ENTRIES SHOWN: Begin
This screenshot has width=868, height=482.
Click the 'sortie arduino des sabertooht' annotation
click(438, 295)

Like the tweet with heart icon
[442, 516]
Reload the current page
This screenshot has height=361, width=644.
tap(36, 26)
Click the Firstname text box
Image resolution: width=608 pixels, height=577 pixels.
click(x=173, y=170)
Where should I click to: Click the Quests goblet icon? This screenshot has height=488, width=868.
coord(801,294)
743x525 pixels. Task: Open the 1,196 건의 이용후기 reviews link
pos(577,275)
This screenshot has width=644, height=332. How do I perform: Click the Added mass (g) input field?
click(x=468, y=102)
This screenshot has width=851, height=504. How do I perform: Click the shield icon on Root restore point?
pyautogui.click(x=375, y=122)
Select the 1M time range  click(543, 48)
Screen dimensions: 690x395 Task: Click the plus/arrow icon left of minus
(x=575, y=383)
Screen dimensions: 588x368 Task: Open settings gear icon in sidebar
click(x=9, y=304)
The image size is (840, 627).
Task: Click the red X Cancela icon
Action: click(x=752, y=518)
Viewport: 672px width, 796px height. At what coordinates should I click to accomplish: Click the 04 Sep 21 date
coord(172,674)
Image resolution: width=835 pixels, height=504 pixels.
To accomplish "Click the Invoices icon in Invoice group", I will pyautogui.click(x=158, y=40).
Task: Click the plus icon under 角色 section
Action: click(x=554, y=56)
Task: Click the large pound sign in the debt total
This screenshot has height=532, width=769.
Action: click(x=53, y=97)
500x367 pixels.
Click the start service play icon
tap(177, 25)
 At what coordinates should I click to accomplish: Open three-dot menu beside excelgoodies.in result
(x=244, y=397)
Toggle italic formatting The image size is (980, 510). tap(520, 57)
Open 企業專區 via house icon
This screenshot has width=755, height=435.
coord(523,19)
ENTRIES SHOWN: End
> PROBLEM TO SOLVE
The reply should be a precise retyping of all the data.

> SOLUTION FOR THIS TASK
This screenshot has width=868, height=482.
Click the 'sortie arduino des sabertooht' annotation
click(438, 295)

Like the tweet with heart icon
[442, 516]
Reload the current page
This screenshot has height=361, width=644.
tap(36, 26)
Click the Firstname text box
Image resolution: width=608 pixels, height=577 pixels.
click(x=173, y=170)
Where should I click to: Click the Quests goblet icon? This screenshot has height=488, width=868.
coord(801,294)
743x525 pixels. Task: Open the 1,196 건의 이용후기 reviews link
pos(577,275)
This screenshot has width=644, height=332. How do I perform: Click the Added mass (g) input field?
click(x=468, y=102)
This screenshot has width=851, height=504. How do I perform: Click the shield icon on Root restore point?
pyautogui.click(x=375, y=122)
Select the 1M time range  click(543, 48)
Screen dimensions: 690x395 Task: Click the plus/arrow icon left of minus
(x=575, y=383)
Screen dimensions: 588x368 Task: Open settings gear icon in sidebar
click(x=9, y=304)
The image size is (840, 627).
Task: Click the red X Cancela icon
Action: click(x=752, y=518)
Viewport: 672px width, 796px height. At what coordinates should I click to accomplish: Click the 04 Sep 21 date
coord(172,674)
Image resolution: width=835 pixels, height=504 pixels.
To accomplish "Click the Invoices icon in Invoice group", I will pyautogui.click(x=158, y=40).
Task: Click the plus icon under 角色 section
Action: click(x=554, y=56)
Task: Click the large pound sign in the debt total
This screenshot has height=532, width=769.
Action: click(x=53, y=97)
500x367 pixels.
Click the start service play icon
tap(177, 25)
 At what coordinates should I click to accomplish: Open three-dot menu beside excelgoodies.in result
(x=244, y=397)
Toggle italic formatting The image size is (980, 510). tap(520, 57)
Open 企業專區 via house icon
This screenshot has width=755, height=435.
coord(523,19)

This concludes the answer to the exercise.